Chief among them and the progenitor of a number of other issues, which are, in the hands of the adept screenplay by Felix Mennen, Michael Comtesse and Sebastian Weyland, as hilarious as they are exasperating for the characters caught in their web, is Khaled’s well-understandable timidity about coming out.

His reticence makes sense when you see his large, extended family in action.

While Khaled’s father is warmly loving and supportive, he maintains some strict ideas, in common with people like his hardline pretty much everything-phobic sister Alba (Lilay Huser), about what is and isn’t appropriate for a young Muslim man. (His position, you suspect, as an arbiter of old-fashioned morality is driven by familial pressure than deep-seated belief; against all advice he married a Sunni woman, Hayat, shocking his Shiite family.)

One of which is that being a luti or gay man is an affront to traditional values and not to be tolerated; there is one scene where much merriment ensues when he and his friends and family members discuss an acquaintance whose third son was found with a German man.

In the face of those kinds of attitudes Khaled recoils, but when a young Jewish woman, Sarah Finkelstein (Franziska Brandmeier) turns up at the door of the happy not-yet-engaged couple with news that she is pregnant with David’s child, the product of a drunken, MDMA-fuelled one night stand at a conference in Berlin the year before, the cat is well and truly set among the pigeons and a whole host of decisions have to be made.

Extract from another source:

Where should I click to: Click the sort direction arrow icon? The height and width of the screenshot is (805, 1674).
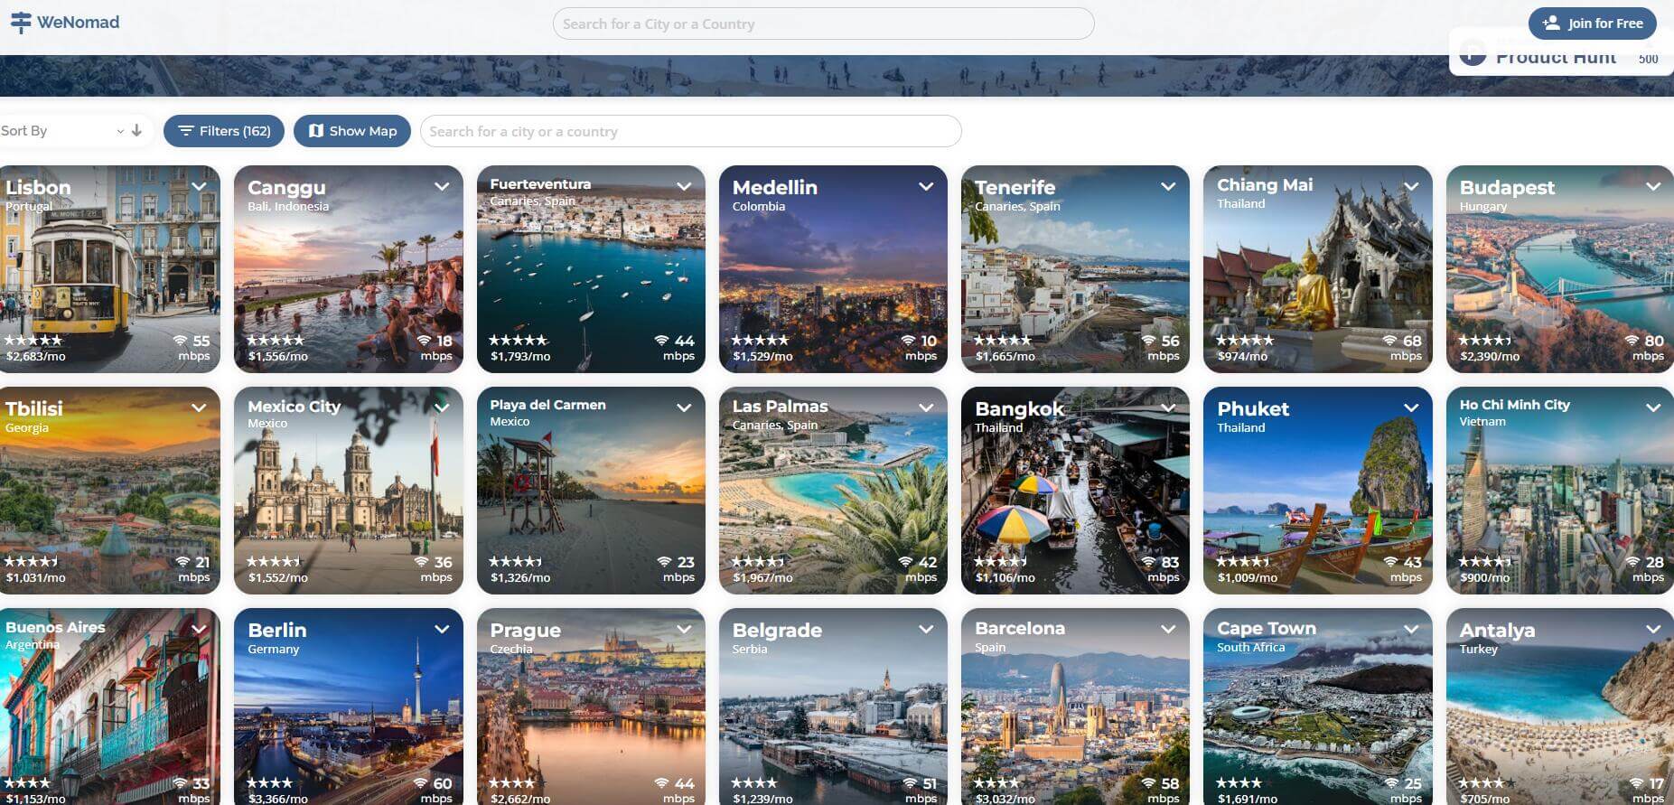136,130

Will they keep the child or adopt it out? If they keep the child, what does mean for their relationship, one that is teetering on the brink in some senses as Khaled grapples with David’s accidental heterosexual infidelity, and David tries to work out how to keep his gallery solvent, one dependent on a creatively-stymied, sex-mad gay painter Nils (Hendrik von Bültzingslöwen) who is mooching off him … and will Lea even allow her grandson to be sent away from the family?


(image via


If all that’s not complicated enough, Family Commitments, which raises some fairly serious, topical issues without much substantial commentary – not a great sin since that is not always the nature of the farcical beast, with this film in particular happy to play for laughs rather than contemplative chortles – throws in a myriad other complications including the good old mixed messages idea, with Faisal, art buyer Mr Maier (Corny Littman) and Khaled’s employers including the sexually predatory and highly-camp headmistress, Frau Löffler (Nicole Marischka), all getting the complete wrong end of the stick.

While the film does occasionally go a little too far over the top, it mostly succeeds, to highly-voluble audience amusement, in hitting its marks, buoyed by the chemistry between von Pufendorf and El-Saidi, and winning performances from secondary characters such as art gallery employee, Petra (Nikola Kastner), and a sense, clearly expressed, that life can be ridiculously, inherently messy.

Not so amusing for the people in the midst of all the shenanigans, upon which rests the future of a relationship, careers, a child’s attachment to his biological family and the rapprochement, should it even be possible, between archly-opposed Jewish and  Muslim families, but for those of us looking on?

Richly hilarious, the power of its comedic observation bolstered by finely-wrought characters who are tropes yes but beautifully-developed ones, and a narrative that doesn’t forget to include a decent helping of emotional resonance with its farcical moments, of which there are many, ever-escalating, examples, Family Commitments leaves you with a lot to think about as gently bickering grandparents, Faisal and Lea, provide one final comedic gem in a credits scene.

It’s proof once again that if you want to not so much examine as raise some weighty, socially-important issues without putting peoples’ backs up before the discussion has even begun, that comedy is the way to do it, pretty much every time.